After settlement with Apple, Qualcomm still faces other potential legal fallout

“Apple and mobile chip maker Qualcomm have settled a bitter financial dispute centered on some of the technology that enables iPhones to connect to the internet,” Michael Liedtke reports for The Associated Press. “The surprise truce announced Tuesday came just as the former allies turned antagonists were facing off in a federal court trial that was supposed to unfold over the next month in San Diego. The resolution abruptly ended that trial, which also involved Apple’s key iPhone suppliers.”

“The deal requires Apple to pay Qualcomm an undisclosed amount. It also includes a six-year licensing agreement that likely involves recurring payments to the mobile chip maker,” Liedtke reports. “Neither Apple nor Qualcomm would comment beyond a brief statement announcing they had resolved their differences. Details about how much Apple and its iPhone suppliers will be paying Qualcomm could emerge in court documents or when the companies announce their latest financial results. Apple is due to report its quarterly results on April 30 while Qualcomm is scheduled to release its numbers on May 1.”
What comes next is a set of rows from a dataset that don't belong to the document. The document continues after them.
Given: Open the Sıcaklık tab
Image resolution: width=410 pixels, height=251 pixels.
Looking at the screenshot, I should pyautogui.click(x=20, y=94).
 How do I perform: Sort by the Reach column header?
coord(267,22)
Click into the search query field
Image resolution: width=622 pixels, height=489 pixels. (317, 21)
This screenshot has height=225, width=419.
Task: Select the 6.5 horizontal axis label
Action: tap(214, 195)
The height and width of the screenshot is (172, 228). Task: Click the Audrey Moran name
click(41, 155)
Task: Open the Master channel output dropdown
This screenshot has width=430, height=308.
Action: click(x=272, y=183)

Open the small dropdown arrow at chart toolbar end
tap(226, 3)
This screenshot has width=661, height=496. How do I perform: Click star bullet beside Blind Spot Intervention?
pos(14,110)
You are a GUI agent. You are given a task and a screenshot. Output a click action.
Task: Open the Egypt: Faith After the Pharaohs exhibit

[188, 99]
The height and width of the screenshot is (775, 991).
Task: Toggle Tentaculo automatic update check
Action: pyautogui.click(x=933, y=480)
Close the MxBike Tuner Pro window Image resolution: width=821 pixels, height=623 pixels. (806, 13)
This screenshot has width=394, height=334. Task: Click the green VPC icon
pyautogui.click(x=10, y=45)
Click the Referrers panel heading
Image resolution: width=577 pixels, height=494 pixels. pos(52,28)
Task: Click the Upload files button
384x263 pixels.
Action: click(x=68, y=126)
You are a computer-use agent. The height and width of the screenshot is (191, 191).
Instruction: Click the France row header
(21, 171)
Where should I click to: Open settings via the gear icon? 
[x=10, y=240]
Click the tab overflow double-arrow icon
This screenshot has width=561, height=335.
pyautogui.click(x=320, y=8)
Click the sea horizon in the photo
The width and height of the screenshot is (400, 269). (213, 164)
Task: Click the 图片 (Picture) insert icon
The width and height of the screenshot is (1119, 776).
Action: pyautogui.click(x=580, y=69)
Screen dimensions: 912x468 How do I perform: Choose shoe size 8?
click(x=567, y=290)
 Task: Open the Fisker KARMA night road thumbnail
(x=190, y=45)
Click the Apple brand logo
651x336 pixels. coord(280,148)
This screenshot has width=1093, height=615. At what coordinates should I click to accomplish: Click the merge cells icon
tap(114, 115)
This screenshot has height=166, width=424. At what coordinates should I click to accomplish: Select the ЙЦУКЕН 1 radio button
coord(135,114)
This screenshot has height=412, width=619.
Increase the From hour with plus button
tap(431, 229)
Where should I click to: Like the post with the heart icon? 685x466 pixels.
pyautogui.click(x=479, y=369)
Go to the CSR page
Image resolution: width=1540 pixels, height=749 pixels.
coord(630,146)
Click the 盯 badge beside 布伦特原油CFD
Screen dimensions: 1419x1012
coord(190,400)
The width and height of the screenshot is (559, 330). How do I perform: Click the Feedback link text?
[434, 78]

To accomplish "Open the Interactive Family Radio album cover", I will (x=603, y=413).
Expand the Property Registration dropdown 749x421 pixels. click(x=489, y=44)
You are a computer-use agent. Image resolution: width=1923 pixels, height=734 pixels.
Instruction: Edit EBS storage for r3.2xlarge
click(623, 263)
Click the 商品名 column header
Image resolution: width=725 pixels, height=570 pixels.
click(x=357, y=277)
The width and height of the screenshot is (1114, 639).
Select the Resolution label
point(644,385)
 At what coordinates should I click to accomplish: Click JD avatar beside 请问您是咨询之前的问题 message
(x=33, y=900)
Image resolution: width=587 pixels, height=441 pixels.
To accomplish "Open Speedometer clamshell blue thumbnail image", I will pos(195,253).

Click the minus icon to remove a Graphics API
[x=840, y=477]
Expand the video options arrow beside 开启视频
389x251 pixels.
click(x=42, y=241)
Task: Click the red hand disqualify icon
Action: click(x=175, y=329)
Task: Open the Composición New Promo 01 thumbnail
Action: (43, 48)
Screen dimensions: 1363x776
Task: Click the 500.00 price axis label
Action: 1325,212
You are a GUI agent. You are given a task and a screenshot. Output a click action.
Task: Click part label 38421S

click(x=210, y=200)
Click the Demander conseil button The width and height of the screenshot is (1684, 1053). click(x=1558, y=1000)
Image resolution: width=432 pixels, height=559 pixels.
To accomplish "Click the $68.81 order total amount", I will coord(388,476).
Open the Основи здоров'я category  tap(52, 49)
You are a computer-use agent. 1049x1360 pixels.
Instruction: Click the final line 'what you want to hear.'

“Qualcomm still faces other potential fallout from its demands to be paid royalties in addition to the fees it charges for its mobile chips. The Federal Trade Commission has accused the company of using its royalty system to stifle competition in the mobile chip market in another case in which Apple played a central role,” Liedtke reports. “A trial about the FTC’s lawsuit wrapped up in a San Jose, California, court in January, but the judge still hasn’t issued a ruling.”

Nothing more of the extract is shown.